- Qeshlaq-e Chukhli Quyi Khodash
- Coordinates: 39°19′48″N 47°40′57″E﻿ / ﻿39.33000°N 47.68250°E
- Country: Iran
- Province: Ardabil
- County: Aslan Duz
- District: Borran
- Rural District: Borran

Population (2016)
- • Total: 24
- Time zone: UTC+3:30 (IRST)

= Qeshlaq-e Chukhli Quyi Khodash =

Village in Ardabil province, Iran

Qeshlaq-e Chukhli Quyi Khodash (قشلاق چوخلي قوئي خداش) (Note: Also romanized as Qeshlāq-e Chūkhlī Qūyī Khodāsh) is a village in Borran Rural District of Borran District in Aslan Duz County, Ardabil province, Iran.

==Demographics==
===Population===
At the time of the 2006 National Census, the village's population was 24 in four households, when it was in Qeshlaq-e Gharbi Rural District of the former Aslan Duz District in Parsabad County. The following census in 2011 counted 18 people in five households.

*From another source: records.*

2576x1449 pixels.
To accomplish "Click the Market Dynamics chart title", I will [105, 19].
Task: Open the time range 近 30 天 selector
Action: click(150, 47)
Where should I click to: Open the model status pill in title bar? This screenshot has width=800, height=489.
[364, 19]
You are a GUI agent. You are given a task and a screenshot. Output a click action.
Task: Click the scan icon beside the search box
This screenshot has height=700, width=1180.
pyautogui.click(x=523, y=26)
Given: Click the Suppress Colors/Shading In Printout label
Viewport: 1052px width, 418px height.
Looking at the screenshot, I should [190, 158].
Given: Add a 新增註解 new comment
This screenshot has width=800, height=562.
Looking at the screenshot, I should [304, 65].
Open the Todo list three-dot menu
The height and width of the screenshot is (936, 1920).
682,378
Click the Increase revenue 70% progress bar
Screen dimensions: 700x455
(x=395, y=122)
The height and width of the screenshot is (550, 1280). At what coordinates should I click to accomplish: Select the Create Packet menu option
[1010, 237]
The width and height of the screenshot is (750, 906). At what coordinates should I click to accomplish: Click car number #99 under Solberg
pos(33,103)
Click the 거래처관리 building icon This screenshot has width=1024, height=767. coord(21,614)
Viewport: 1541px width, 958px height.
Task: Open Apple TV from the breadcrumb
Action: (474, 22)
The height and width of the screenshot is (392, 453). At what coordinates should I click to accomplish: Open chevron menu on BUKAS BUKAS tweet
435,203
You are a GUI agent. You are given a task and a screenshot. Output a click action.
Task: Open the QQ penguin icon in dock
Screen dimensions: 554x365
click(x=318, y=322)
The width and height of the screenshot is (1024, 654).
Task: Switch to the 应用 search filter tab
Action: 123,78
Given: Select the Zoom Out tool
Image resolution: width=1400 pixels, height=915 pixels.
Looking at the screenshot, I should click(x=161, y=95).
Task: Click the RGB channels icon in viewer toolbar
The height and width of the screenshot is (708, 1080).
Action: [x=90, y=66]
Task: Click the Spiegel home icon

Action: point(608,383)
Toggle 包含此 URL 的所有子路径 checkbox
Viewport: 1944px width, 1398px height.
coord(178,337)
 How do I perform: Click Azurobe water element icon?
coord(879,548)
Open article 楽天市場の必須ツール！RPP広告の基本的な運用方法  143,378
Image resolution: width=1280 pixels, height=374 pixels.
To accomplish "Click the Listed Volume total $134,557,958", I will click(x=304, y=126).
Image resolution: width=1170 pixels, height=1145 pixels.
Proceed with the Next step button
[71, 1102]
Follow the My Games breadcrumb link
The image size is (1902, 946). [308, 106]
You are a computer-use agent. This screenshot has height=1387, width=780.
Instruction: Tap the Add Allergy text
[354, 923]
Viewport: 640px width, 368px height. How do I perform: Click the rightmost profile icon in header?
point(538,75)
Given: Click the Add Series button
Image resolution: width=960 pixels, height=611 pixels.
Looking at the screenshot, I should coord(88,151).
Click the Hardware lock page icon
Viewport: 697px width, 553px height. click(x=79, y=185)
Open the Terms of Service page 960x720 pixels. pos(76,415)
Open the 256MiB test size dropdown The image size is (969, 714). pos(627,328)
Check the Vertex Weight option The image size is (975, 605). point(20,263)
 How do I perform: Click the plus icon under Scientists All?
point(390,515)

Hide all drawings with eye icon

The 2016 census measured the population of the village as 24 people in seven households.

In 2019, the district was separated from the county in the establishment of Aslan Duz County, and the rural district was transferred to the new Borran District. Qeshlaq-e Chukhli Quyi Khodash was transferred to Borran Rural District created in the district.